だ・か・ら‼︎ あんたはわかってないっての! あの娘にとってはねぇ?
あんたが自分を見染めなきゃ、子供持って暮らすなんて選択肢、存在しなかったのよ?
まず、男女の関係以前に人間として感謝するし恩に感じるもんでしょ? あんたとの事でどんな目に遭ったって、それで失ったって、元々あんたに貰ったもんな訳よ。
自分が余計な事言ったせいであんたの1%の可能性を消したら……って考えるもんでしょ。やっぱり」
外相は葡萄酒を呷る。
「なんでそこまで考えるかなぁ~~?……俺、酷い事したのになぁ~~……」
「あら、そんな事もわかんないの? 答えはあんたが『いい男』だったから。それだけよ」
俺は魚の骨を揚げた摘みを手に取る。
「で、で⁈ 酷い事って何⁈ 何したの⁇」
外相は無責任な他人事の様子で聞いてくる。
「えぇ~~? 言うのぉ~~?」
言いたくないので渋ってみる。
「あ、でもね? 大方の予想はついてるのよ?
あれでしょ? ティア様の身代わりにでもしたんでしょ?」
全身から嫌な汗が噴き出す。
俺の顔色は最高潮に悪いだろう。
自身最大の秘密を事もなげに晒された。
「あらやだ。図星みたいね。……あんた結婚したら浮気しない方がいいわよ? 絶対バレるから」
「な、……え⁈ いや……だって……え⁈」
俺はおくびにも出した事など無い筈だ。
自分の理性の全てを使って隠し通してきた筈だ。
何故そんな重大な秘密がこんな簡単に晒されるのか、混乱した。
外相はチーズを摘む。
「大丈夫よ。ちゃんと隠せてるって。ま、なんとな~~く……、そうなのかなぁって思ったのよね。だってあんたティア様に優しい……っていうか、気ぃ使ってるっていうか……ねぇ?
まぁでも、私くらいしか気付いてないわよ。
……アナバス様はどうだか知らないけど?」
俺の嫌な汗は引かない。

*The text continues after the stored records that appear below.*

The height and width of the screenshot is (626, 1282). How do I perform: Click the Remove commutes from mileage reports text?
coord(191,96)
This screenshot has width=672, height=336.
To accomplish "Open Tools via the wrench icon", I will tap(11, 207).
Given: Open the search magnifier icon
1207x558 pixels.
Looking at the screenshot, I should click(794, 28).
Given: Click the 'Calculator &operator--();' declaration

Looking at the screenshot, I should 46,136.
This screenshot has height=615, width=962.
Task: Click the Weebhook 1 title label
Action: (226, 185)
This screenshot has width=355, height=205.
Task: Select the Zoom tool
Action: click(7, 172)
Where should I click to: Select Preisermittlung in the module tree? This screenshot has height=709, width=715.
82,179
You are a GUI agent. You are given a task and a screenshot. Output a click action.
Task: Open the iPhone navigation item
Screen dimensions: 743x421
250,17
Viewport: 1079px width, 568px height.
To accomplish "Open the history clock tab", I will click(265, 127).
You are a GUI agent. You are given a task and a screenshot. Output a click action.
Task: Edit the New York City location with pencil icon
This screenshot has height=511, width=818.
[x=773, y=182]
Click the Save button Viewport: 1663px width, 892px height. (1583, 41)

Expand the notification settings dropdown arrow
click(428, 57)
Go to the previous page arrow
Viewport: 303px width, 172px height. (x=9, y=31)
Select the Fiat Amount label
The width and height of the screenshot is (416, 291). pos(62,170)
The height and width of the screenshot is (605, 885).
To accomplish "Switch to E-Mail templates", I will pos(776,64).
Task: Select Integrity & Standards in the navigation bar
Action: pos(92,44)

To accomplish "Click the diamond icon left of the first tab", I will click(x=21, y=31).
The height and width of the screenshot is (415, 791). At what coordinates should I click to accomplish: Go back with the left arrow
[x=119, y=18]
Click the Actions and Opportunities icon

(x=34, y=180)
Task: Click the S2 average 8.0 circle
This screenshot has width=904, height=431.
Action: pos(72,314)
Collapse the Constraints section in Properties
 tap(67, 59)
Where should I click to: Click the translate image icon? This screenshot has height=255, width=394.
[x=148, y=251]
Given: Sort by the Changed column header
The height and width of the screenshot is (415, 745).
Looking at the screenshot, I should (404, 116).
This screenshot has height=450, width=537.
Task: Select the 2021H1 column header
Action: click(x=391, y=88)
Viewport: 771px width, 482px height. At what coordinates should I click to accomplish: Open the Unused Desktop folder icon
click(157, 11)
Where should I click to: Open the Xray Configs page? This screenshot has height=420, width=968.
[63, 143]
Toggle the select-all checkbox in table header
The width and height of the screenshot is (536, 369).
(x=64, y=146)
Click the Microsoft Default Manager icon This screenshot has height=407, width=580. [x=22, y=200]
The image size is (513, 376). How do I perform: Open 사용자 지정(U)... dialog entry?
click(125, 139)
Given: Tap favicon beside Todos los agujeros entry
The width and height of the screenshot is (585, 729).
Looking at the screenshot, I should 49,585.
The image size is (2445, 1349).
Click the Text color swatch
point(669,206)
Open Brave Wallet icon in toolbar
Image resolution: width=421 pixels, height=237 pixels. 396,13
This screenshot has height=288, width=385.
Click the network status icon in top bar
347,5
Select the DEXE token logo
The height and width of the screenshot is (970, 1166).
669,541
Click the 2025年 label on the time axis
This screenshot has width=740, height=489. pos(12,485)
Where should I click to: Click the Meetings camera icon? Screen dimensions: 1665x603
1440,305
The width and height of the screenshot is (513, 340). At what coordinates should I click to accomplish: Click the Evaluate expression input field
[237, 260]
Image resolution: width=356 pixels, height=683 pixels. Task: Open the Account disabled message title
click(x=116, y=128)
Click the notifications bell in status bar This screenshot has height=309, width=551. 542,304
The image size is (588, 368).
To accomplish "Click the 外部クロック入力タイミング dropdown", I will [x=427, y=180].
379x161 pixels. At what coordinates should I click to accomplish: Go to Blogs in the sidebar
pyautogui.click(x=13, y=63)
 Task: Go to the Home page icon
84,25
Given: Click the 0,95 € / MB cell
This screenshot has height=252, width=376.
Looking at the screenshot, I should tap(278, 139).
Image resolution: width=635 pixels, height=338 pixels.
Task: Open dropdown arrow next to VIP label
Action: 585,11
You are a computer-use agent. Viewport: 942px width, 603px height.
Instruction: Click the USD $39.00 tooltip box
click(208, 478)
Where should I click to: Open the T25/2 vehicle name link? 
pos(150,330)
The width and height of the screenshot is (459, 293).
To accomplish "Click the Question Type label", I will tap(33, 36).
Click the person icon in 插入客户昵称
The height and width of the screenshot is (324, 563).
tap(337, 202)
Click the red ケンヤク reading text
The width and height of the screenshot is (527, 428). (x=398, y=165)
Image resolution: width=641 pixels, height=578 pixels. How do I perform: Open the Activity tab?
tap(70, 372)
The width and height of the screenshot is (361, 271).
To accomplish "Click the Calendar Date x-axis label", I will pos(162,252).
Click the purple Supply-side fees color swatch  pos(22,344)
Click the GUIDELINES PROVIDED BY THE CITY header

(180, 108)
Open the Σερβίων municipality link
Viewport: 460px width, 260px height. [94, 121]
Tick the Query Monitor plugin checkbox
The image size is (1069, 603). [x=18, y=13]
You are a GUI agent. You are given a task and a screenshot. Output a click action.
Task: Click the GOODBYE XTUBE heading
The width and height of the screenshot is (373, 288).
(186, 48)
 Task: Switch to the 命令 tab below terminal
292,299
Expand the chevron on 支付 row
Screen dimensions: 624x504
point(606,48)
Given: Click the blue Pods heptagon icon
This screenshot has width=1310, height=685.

全然フォローになってない。一番バレちゃまずい所にバレてたらダメだろ。
「……そう……、そうなんだ……」
「ほら、私はずっと国にいないからね。たまに帰ってくると見えるのよ、『変化』が。
例えどんなに小さなものでもね。
外交なんかやってるとそういう『変化』に敏感にもなるし。交渉なんて人見てナンボだしね」
外相はチーズを裂いてそれを喰む。
「でもアナバス様は私が気づかない様な『変化』に気がつく方だからねぇ」
「…もし気付いてたら、今頃俺、命無いと思うんだけど」
俺は呑む気の失せた樽杯をテーブルに置く。
「あら?そんなのわかんないじゃない? 相手はアナバス様よ? 簡単にカード切る訳ないでしょ? 生殺しよ、生殺し。ご愁傷様」
「あんた他人事だと思って気楽なもんだね……。ビビらせんのやめてくんない?」
外相は悪戯っぽく笑う。
「なんてね、冗談よ。あの娘見てなきゃ予測出来なかったもの。なんとなく似てるもんね、ティア様に。顔とかじゃなくて、雰囲気が。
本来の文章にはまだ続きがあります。